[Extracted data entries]

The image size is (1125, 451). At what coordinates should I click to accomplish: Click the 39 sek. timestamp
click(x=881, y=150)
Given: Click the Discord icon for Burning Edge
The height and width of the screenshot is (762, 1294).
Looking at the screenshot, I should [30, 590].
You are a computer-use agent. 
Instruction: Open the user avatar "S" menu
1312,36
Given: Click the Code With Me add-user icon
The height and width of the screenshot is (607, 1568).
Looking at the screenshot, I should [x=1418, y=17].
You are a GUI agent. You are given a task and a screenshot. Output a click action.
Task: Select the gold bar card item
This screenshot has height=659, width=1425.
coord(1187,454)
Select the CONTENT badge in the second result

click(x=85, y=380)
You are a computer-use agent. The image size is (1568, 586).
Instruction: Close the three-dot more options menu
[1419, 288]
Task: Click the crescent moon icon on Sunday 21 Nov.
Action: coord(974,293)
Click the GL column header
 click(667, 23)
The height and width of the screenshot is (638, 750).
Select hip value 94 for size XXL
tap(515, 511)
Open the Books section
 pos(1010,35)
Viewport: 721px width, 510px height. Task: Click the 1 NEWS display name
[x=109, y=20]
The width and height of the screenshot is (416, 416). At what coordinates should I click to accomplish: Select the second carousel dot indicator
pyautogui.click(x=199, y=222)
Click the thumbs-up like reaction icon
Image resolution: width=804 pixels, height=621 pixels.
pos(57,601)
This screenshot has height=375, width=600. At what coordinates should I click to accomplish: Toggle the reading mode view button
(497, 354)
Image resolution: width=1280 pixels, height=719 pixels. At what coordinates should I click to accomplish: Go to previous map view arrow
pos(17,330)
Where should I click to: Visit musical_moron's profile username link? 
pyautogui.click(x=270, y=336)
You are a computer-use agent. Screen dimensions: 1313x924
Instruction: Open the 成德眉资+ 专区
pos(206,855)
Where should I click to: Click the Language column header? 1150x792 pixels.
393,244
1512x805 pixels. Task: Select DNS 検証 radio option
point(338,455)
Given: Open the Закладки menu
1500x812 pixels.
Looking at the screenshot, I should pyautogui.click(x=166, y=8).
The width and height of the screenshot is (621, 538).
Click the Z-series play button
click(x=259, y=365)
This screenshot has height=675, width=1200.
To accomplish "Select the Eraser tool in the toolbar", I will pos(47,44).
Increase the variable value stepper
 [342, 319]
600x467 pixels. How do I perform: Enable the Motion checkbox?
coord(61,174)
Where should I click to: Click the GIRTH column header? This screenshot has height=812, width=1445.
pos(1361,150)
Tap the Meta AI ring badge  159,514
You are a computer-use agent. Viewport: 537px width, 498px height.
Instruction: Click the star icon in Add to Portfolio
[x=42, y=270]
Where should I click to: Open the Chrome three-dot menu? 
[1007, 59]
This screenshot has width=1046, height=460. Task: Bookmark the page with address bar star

§ **What this task involves**
Where does the word "computer" occur in the data? Copy every line that has it.

§ **Solution to this task**
You are a computer-use agent. 
You are a computer-use agent. The image size is (1568, 586).
You are a computer-use agent. Screen dimensions: 1313x924
You are a computer-use agent. Viewport: 537px width, 498px height.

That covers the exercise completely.